A suitable electronic control circuit 21 is used for pulsed sequential control of the LEDs 16 , whereby different modes are possible depending on the application. The information about which LEDs 16 at what time light is emitted is an evaluation circuit 22 passed to the receiver, so that of the PIN diode 20 generated pulses from the LEDs 16 emitted light pulses can be assigned, the transit time then being determined. This in turn can be used to create a three-dimensional image of the detected scene together with the directional information of the light beams.

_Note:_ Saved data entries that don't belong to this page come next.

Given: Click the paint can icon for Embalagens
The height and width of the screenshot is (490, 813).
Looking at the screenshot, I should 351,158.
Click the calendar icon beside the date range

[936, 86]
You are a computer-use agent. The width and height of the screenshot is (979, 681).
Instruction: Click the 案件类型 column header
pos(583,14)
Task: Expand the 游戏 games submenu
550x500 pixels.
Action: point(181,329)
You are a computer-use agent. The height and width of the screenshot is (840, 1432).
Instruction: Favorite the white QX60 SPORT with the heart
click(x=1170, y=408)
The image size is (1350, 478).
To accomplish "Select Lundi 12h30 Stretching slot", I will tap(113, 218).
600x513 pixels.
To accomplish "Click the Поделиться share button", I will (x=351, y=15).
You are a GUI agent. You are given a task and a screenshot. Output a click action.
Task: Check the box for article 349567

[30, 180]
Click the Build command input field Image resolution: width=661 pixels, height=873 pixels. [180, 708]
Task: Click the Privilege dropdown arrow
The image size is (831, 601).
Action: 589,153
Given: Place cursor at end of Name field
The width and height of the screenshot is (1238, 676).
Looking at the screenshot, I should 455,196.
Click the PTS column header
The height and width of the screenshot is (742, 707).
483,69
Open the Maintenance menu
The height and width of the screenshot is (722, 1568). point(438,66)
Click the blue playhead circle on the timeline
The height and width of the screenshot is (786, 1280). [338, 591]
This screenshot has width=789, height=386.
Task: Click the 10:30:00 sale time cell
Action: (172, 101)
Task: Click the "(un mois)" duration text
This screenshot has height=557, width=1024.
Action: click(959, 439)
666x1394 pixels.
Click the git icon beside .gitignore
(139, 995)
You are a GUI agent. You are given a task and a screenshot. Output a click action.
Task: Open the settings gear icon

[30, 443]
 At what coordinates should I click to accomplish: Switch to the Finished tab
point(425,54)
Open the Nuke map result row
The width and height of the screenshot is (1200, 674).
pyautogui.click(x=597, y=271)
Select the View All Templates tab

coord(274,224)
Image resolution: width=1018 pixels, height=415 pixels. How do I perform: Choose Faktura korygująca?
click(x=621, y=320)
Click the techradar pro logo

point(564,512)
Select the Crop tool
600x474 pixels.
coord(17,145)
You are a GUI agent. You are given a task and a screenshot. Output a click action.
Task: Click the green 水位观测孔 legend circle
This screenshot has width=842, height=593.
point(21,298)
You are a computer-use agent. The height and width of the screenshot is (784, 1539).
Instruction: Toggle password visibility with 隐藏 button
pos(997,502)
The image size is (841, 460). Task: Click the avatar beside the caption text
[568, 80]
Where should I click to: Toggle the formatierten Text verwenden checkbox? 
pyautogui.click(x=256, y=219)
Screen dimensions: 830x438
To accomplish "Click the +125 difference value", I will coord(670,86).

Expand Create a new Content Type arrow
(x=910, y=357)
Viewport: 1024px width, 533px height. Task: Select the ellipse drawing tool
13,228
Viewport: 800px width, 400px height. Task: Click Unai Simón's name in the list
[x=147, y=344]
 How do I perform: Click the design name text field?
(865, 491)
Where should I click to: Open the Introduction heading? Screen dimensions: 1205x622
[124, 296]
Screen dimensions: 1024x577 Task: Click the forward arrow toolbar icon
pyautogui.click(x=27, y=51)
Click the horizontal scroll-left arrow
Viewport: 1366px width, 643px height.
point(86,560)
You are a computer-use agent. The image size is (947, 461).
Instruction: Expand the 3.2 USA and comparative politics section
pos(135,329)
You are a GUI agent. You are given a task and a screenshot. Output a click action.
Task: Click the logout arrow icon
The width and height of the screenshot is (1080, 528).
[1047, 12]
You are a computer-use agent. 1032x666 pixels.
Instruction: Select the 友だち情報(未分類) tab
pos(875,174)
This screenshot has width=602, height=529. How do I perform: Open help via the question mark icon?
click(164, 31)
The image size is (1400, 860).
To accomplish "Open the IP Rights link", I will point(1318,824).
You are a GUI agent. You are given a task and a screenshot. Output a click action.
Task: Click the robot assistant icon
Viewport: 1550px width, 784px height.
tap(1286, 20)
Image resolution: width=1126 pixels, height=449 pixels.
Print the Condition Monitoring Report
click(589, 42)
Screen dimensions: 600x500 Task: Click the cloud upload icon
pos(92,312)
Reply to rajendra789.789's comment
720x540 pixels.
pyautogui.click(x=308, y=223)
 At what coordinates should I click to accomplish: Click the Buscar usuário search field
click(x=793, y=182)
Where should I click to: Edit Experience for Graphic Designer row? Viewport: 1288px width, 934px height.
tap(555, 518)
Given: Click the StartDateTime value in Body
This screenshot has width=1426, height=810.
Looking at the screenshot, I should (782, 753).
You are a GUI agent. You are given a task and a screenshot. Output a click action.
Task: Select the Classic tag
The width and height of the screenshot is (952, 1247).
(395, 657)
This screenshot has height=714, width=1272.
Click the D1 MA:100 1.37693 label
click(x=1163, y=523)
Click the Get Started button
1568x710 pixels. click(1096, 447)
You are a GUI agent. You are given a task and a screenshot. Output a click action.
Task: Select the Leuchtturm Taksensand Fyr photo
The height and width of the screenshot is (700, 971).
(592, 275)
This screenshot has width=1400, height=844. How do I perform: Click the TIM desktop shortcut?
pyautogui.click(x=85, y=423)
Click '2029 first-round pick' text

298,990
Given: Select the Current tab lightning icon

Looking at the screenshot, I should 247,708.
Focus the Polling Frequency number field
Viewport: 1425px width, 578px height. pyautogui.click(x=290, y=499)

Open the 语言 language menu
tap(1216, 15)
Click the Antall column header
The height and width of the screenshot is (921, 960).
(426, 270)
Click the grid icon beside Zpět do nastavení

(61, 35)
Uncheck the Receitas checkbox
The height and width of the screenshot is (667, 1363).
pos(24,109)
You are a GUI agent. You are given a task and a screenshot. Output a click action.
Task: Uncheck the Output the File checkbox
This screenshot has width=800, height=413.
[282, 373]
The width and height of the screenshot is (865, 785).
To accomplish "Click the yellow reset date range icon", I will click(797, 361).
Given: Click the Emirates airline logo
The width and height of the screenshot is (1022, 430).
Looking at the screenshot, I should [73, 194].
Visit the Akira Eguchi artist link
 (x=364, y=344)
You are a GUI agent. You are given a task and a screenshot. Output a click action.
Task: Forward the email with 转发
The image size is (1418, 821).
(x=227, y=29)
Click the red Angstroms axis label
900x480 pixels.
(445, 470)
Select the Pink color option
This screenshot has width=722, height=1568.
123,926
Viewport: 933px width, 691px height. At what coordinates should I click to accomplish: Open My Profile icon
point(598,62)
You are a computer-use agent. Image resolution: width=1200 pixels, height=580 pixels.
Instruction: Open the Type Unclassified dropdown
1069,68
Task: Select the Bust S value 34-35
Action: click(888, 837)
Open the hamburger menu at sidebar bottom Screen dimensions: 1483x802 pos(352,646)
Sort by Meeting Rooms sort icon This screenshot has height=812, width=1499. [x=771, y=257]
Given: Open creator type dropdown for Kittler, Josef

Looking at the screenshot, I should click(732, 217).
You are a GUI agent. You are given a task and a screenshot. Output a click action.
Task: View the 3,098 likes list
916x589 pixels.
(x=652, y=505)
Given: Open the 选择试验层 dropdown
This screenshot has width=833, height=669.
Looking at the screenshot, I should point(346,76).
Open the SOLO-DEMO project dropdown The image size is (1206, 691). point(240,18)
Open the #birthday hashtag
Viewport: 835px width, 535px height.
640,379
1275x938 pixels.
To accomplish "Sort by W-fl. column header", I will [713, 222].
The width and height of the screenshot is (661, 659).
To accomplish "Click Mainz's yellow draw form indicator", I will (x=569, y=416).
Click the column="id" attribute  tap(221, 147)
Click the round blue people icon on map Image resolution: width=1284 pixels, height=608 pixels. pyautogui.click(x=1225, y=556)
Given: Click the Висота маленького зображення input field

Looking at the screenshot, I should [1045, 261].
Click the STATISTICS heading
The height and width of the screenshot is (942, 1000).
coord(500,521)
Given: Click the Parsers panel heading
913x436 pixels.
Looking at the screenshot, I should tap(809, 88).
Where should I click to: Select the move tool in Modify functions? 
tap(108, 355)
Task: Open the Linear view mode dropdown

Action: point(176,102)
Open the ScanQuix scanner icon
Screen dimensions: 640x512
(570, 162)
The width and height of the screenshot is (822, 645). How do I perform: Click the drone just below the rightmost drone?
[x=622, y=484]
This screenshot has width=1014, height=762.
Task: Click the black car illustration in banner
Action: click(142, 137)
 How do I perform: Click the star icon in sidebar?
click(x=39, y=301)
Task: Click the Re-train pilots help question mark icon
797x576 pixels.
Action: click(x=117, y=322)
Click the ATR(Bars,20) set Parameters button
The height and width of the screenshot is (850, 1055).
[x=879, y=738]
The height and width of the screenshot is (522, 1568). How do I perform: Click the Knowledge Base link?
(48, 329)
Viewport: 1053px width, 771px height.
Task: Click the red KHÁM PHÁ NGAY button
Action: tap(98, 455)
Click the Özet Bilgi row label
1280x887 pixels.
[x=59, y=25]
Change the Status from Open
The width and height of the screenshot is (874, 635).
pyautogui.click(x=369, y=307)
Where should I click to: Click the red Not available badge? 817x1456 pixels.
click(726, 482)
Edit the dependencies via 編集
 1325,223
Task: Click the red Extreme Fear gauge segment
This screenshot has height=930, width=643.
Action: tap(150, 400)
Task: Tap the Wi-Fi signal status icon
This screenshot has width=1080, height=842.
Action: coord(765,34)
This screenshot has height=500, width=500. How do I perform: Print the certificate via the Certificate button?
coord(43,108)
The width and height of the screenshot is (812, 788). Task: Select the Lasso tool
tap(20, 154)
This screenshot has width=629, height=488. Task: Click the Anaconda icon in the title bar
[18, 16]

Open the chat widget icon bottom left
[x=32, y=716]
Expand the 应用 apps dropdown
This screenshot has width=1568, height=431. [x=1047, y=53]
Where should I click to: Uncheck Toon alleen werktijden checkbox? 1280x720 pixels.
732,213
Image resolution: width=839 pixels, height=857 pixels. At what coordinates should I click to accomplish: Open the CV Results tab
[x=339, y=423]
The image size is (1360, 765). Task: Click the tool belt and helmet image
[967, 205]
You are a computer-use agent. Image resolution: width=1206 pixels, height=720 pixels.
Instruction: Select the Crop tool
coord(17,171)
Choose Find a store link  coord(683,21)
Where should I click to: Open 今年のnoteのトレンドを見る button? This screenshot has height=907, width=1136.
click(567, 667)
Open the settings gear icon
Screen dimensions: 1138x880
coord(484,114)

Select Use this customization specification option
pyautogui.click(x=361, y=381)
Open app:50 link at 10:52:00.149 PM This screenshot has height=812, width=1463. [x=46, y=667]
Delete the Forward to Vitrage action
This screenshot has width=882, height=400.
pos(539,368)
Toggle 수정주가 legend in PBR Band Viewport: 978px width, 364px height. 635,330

4 shows an alternative 23 for the recipient 12 ( 3 ) with a printed circuit board 24 on which a number of PIN diodes corresponding to the transmitter 25 is arranged, which, as described at the outset, enables, inter alia, an increase in security against crosstalk between the individual light beams. The evaluation circuit 26 Recipient 23 has a corresponding number of inputs.

Claims (15)

Sensor in which light beams are emitted in different directions, reflected on any objects that may be present, received again and evaluated in terms of a three-dimensional representation of the objects in terms of direction and propagation time, characterized in that light sources ( 16 ) are arranged in the form of a two-dimensional matrix. Sensor according to claim 1, characterized in that the light sources ( 16 ) have different distances from each other. Sensor according to one of claims 1 or 2, characterized in that that the light sources are arranged on columnar assemblies are. Sensor according to one of the preceding claims, characterized in that the light sources ( 16 ) as individual components on a circuit board ( 15 ) are mounted. Sensor according to one of the preceding claims, characterized in that the individual light sources ( 16 ) are offset in a zigzag fashion within each column. Sensor according to one of the preceding claims, characterized in that the light sources ( 16 ) can be controlled independently of each other. Sensor according to one of the preceding claims, characterized in that the light sources of light-emitting diodes ( 16 ) are formed. Sensor according to one of claims 1 to 6, characterized in that that the light sources are formed by laser diodes. Sensor according to one of the preceding claims, characterized in that before each of the light sources ( 16 ) a converging lens ( 17 ) is arranged. Sensor according to one of the preceding claims, characterized in that a common converging lens ( 13 ) is provided. Sensor according to one of the preceding claims, characterized characterized that for beam shaping the light rays of each Light sources are provided. Sensor according to one of the preceding claims, characterized in that the individual light sources ( 16 ) emitted light beams have elliptical cross sections. Sensor according to one of the preceding claims, characterized in that for receiving the beams reflected from the objects an optical receiver ( 12 . 23 ) with a converging lens ( 14 ) and a light-sensitive surface ( 20 . 25 ) is provided. Sensor according to claim 13, characterized in that the light-sensitive surface by an optoelectric converter ( 20 ) is formed. Sensor according to claim 13, characterized in that the light-sensitive surface of matrix-like arranged optoelectric transducers ( 25 ) is formed.